**HOW TO COMPLETE THIS TASK**:
Every line in the records below with the string "computer" needs to be copied out.

**SUPPLIED MATERIAL**:
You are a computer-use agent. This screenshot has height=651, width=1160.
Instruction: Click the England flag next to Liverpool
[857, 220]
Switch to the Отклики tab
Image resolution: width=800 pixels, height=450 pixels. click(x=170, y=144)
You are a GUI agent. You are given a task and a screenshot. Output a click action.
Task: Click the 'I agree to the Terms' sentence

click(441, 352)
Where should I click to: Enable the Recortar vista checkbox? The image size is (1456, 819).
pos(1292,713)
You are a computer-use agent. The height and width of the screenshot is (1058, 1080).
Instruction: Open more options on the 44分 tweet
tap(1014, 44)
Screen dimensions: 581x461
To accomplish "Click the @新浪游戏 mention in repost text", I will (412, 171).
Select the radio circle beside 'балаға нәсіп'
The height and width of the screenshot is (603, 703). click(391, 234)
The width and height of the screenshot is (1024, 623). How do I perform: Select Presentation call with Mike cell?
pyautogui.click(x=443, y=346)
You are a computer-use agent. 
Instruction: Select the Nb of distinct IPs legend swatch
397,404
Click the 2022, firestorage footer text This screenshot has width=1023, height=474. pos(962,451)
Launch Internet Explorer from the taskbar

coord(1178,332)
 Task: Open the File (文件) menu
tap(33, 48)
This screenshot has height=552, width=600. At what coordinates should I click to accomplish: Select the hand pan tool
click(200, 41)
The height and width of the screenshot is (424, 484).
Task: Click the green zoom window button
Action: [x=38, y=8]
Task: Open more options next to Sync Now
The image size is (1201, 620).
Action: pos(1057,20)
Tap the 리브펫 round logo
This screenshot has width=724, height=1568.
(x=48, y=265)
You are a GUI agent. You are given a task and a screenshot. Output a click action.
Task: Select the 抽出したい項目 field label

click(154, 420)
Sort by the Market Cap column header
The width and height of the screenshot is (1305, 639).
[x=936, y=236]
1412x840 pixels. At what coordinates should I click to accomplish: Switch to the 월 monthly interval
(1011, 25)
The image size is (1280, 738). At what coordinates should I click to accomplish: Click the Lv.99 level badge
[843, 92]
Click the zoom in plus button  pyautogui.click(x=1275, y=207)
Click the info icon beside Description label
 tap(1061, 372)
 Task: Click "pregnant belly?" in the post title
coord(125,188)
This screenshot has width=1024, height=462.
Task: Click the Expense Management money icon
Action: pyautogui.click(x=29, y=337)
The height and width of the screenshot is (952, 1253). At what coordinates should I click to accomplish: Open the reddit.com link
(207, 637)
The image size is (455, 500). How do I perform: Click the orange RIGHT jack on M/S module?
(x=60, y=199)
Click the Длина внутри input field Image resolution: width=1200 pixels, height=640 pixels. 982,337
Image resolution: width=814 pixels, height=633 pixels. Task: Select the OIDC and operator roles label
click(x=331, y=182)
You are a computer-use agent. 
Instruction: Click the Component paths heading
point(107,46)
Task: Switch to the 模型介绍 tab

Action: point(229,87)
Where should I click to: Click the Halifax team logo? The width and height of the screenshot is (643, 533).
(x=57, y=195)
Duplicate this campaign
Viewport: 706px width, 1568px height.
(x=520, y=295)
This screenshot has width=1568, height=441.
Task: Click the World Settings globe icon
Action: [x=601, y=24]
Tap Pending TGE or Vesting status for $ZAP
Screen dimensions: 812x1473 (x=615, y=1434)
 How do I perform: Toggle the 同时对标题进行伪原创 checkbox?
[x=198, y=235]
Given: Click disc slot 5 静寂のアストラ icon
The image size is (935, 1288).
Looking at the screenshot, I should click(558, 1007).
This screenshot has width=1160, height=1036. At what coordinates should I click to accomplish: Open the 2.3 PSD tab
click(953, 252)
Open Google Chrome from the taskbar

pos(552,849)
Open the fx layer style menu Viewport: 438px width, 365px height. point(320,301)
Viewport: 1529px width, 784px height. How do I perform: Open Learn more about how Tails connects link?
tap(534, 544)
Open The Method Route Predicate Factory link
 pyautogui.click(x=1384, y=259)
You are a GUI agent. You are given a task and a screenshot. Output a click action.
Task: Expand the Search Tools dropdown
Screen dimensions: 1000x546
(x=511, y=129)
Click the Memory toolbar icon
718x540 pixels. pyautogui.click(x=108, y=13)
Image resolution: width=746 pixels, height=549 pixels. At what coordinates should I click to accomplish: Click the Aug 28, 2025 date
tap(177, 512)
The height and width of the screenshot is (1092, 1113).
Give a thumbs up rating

**ANSWER SECTION**:
You are a computer-use agent. This screenshot has height=651, width=1160.
You are a computer-use agent. The height and width of the screenshot is (1058, 1080).
You are a computer-use agent. 
You are a computer-use agent. 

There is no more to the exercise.